La Cour de cassation semble revenir à sa position initiale dans un arrêt très récent (Cass. crim., 25 octobre 2006, n° 05-86.993, FS-P+F N° Lexbase : A0461DSU) duquel il ressort que "en l'état de ces énonciations, procédant de son pouvoir souverain d'appréciation, qui caractérisent, sans insuffisance ni contradiction, une dissimulation de nature à retarder le point de départ du délai de prescription, la cour d'appel a justifié sa décision".

Ces principes étant rappelés, revenons aux faits qui ont donné lieu à l'arrêt rapporté.

En l'espèce, les conventions conclues entre les sociétés du même groupe étaient des conventions à exécution successive.

Dans une telle hypothèse, chaque paiement d'honoraire constituait-il un nouvel abus, distinct du contrat lui-même qui avait généré cette obligation de paiement ?

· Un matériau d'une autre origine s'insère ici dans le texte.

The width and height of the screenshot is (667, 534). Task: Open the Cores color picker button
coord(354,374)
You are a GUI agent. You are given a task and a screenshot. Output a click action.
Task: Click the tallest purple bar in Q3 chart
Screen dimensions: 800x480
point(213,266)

Dans un premier arrêt confirmatif du 25 janvier 2002, la cour d'appel de Paris a constaté la prescription de l'action publique après avoir relevé que le point de départ du délai devait être fixé aux dates auxquelles les assemblées générales des sociétés Matra et Hachette ont approuvé les conventions (CA Paris, 9ème ch., sect. B, 25 janvier 2002, n° 00/06879, M. Lagardère c/ Ministère public N° Lexbase : A4296A3I). Les juges parisiens énonçaient que l'abus de biens sociaux étant une infraction instantanée qui se commet à chaque usage des biens contraires à l'intérêt social, il y a lieu, lorsque les usages successifs résultent d'une décision d'engagement de dépense dont ils constituent l'exécution automatique, de se référer à cet engagement qui caractérise l'élément matériel de l'infraction.

Selon cet arrêt, il convenait donc de fixer le point de départ du délai de prescription de l'action publique à la date à laquelle les assemblées générales des sociétés avaient approuvé les conventions critiquées.

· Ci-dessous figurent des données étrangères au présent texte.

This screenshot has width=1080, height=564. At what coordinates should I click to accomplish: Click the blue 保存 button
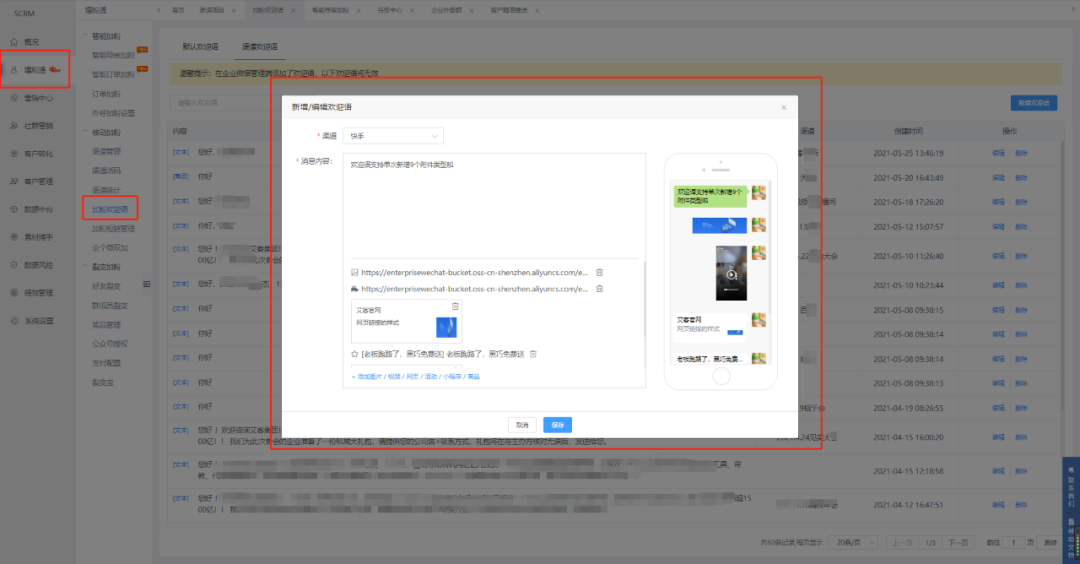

La Cour de cassation a réfuté cette thèse et jugé, dans arrêt du 8 octobre 2003, l'usage contraire à l'intérêt social, constitutif d'abus de biens sociaux, résultait non des conventions litigieuses mais de leurs modalités d'exécution, estimant, en outre, que celles-ci devaient faire l'objet, à la fin de chaque exercice, d'un rapport spécial des commissaires aux comptes dont la présentation aux assemblées générales, ce qui constituait le point de départ du délai de prescription (Cass. crim., 8 octobre 2003, n° 02-81.471, FS-P+F N° Lexbase : A8173C9L).

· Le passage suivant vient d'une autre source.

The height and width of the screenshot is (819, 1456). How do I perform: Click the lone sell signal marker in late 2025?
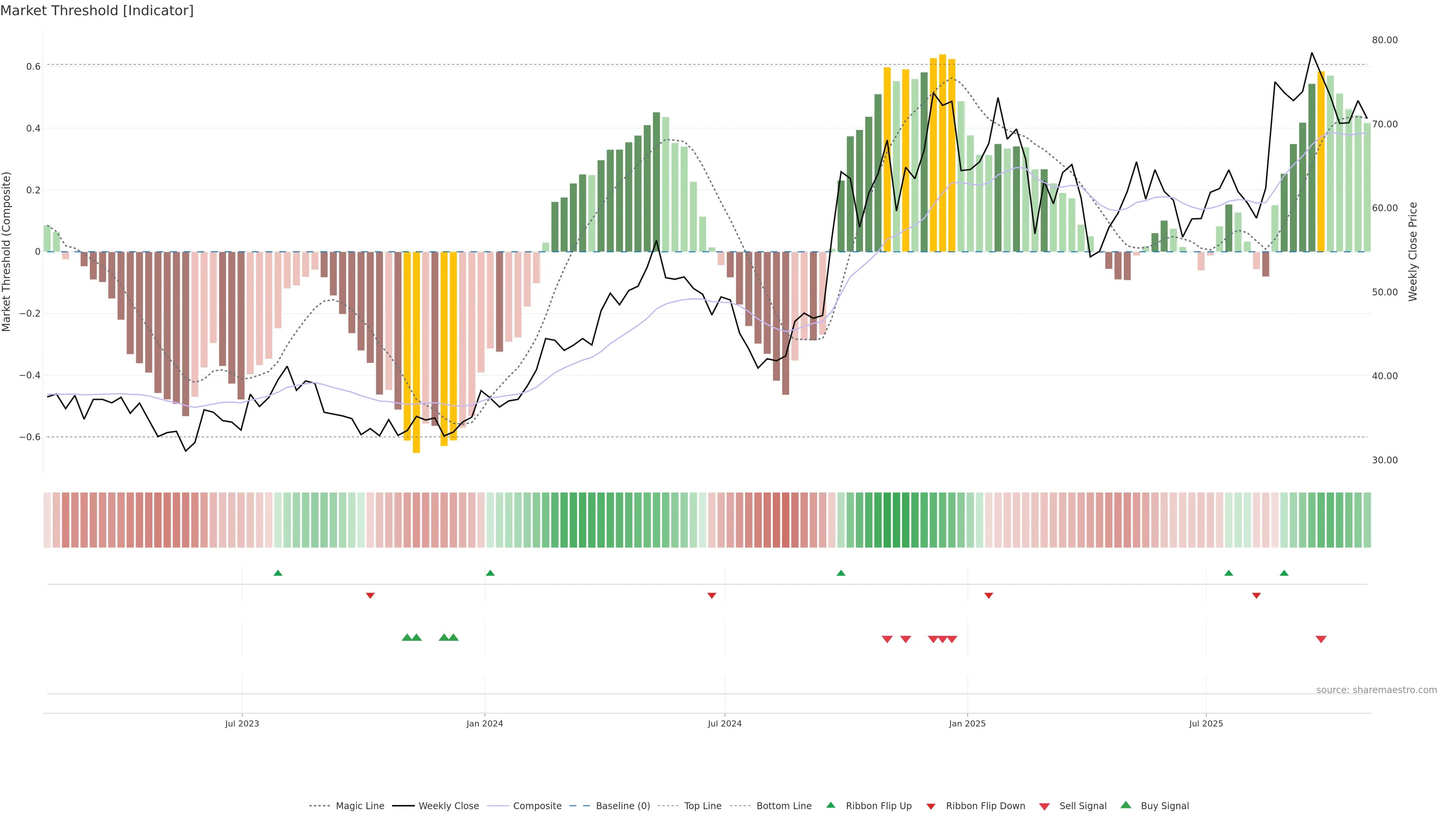[1321, 639]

Cette position avait été adoptée dans un arrêt du 28 mai 2003 (Cass. crim., 28 mai 2003, n° 02-83.544, FS-P+F+I N° Lexbase : A8644C8N).

Ainsi, ce n'est pas l'origine contractuelle de la dépense qui doit être prise en compte, mais la présentation comptable de cette dépense.

C'est à chaque exercice que l'exécution des conventions d'assistance entraînait la mise à la charge des deux sociétés concernées de dépenses abusives.

"La portée de cette interprétation doit être bien mesurée par les groupes. Elle signifie que les flux financiers internes passibles de l'incrimination d'abus de biens sociaux, faute notamment d'être dictés par un intérêt de groupe [...] peuvent notamment donner lieu à des constitutions de partie civile tant que se prolongera l'exécution de la convention critiquée. Plus même : trois ans après le dernier exercice concerné. Ce qui, en un sens, repousse presque indéfiniment la disparition du risque pénal en cas de convention à durée indéterminée" (A. Lienhard, Prescription de l'abus de biens sociaux : retour de balancier de jurisprudence ?, D. 2003, somm., p. 2695).

La cour d'appel de Versailles, cour d'appel de renvoi, s'est alignée sur la position de la Cour de cassation (CA Versailles, 13ème ch., 30 juin 2005, n° 02/08300, Jean-Luc Lagardère N° Lexbase : A0971DLK).

Dans l'arrêt commenté du 25 octobre 2006, la Chambre criminelle de la Cour de cassation met fin à cette longue série de décisions et rejette le pourvoi qui avait été formé par les ayants droit de Monsieur Lagardère. 

S'il n'apporte pas de pierre supplémentaire à l'édifice, cet arrêt permet de revenir sur les solutions qui encadrent aujourd'hui le régime de la prescription de l'abus de biens sociaux.